*Brief:* Write out the lines below once more, exactly as they appear. Do not include pictures.

═══ Given records ═══

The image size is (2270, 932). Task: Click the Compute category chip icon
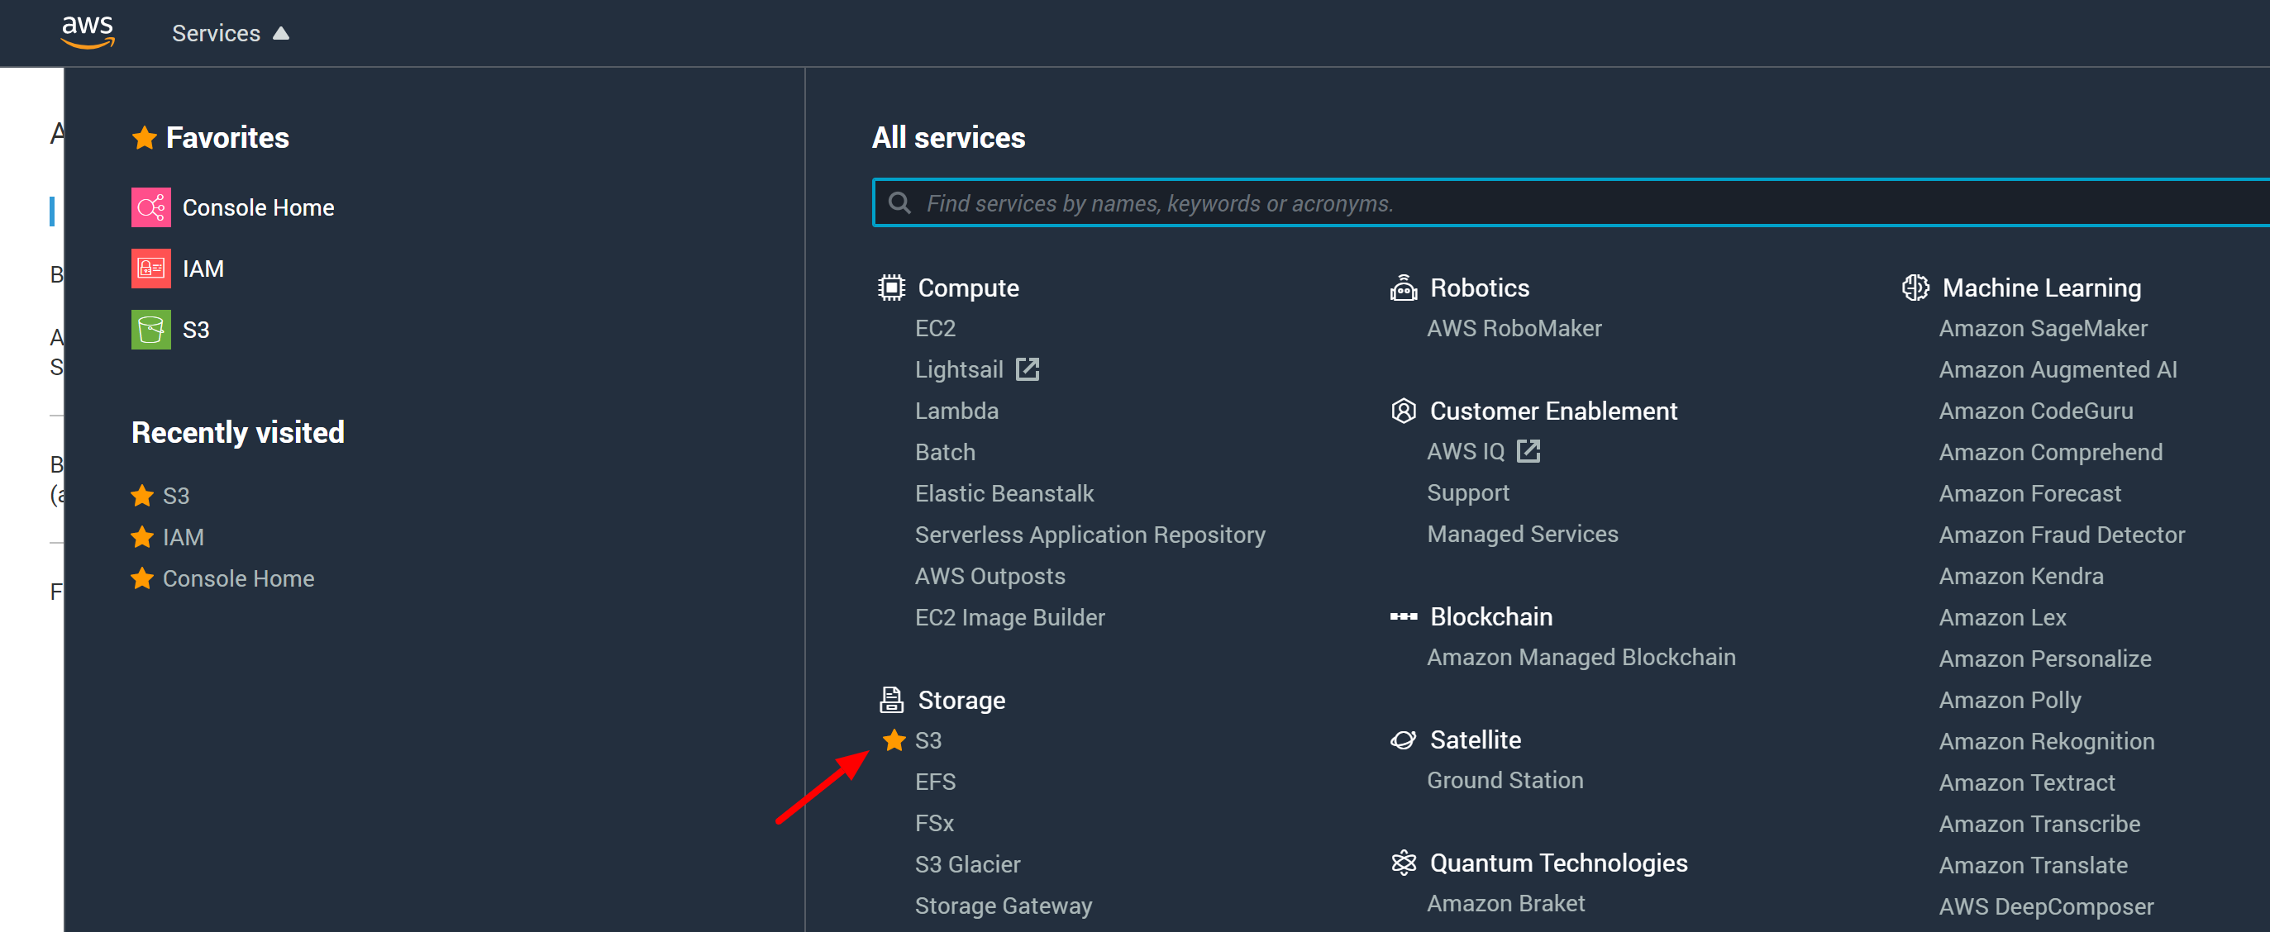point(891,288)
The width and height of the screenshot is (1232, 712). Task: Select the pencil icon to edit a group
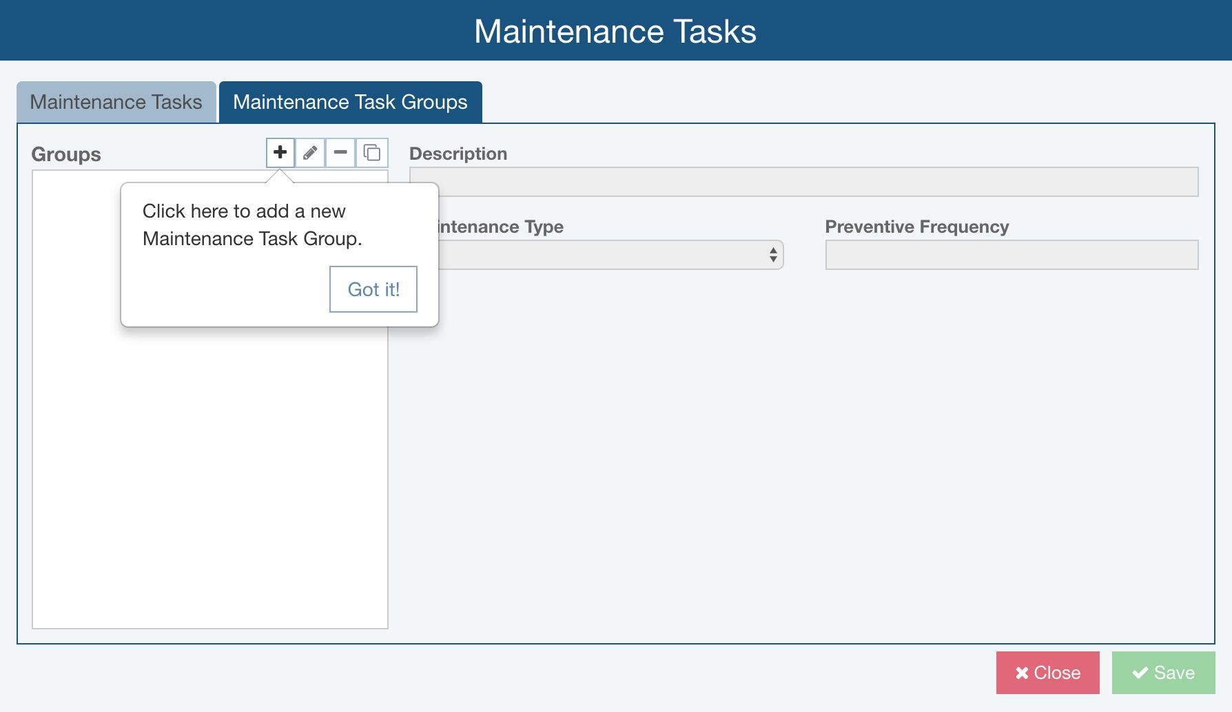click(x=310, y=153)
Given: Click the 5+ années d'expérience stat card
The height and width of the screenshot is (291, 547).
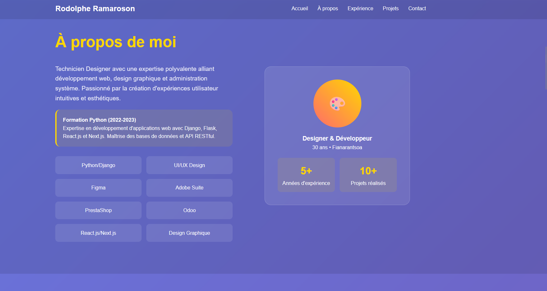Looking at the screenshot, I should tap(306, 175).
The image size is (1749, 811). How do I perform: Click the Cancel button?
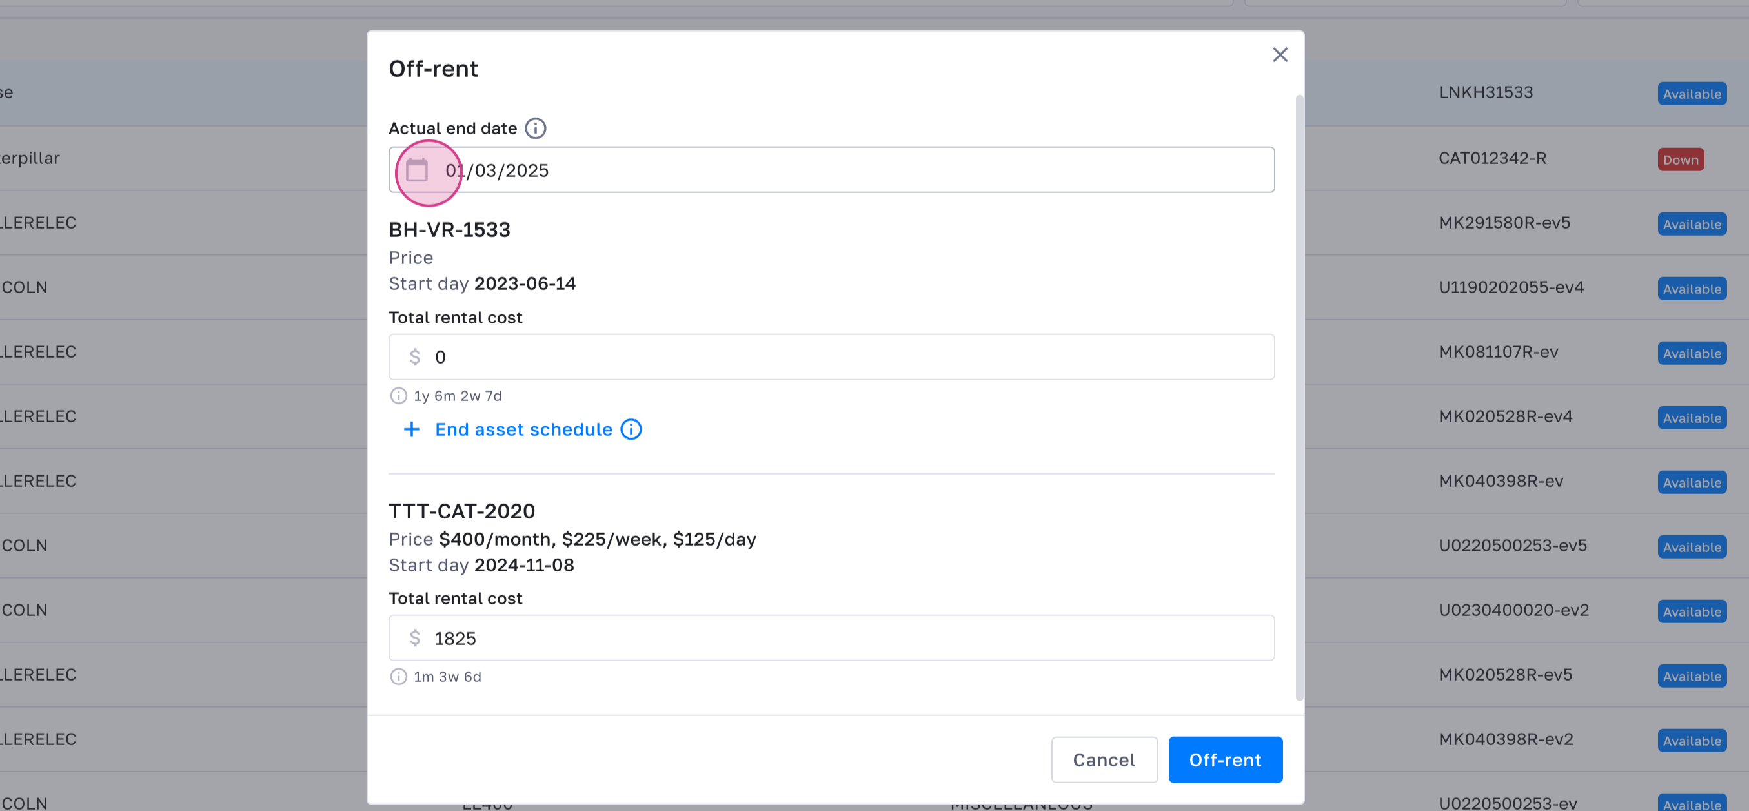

═══

*Finished task:*
The image size is (2270, 932). Task: Click the Compute category chip icon
point(891,288)
The width and height of the screenshot is (1232, 712). Task: Select the pencil icon to edit a group
click(x=310, y=153)
Given: Click the 5+ années d'expérience stat card
The height and width of the screenshot is (291, 547).
Looking at the screenshot, I should tap(306, 175).
The image size is (1749, 811). How do I perform: Click the Cancel button?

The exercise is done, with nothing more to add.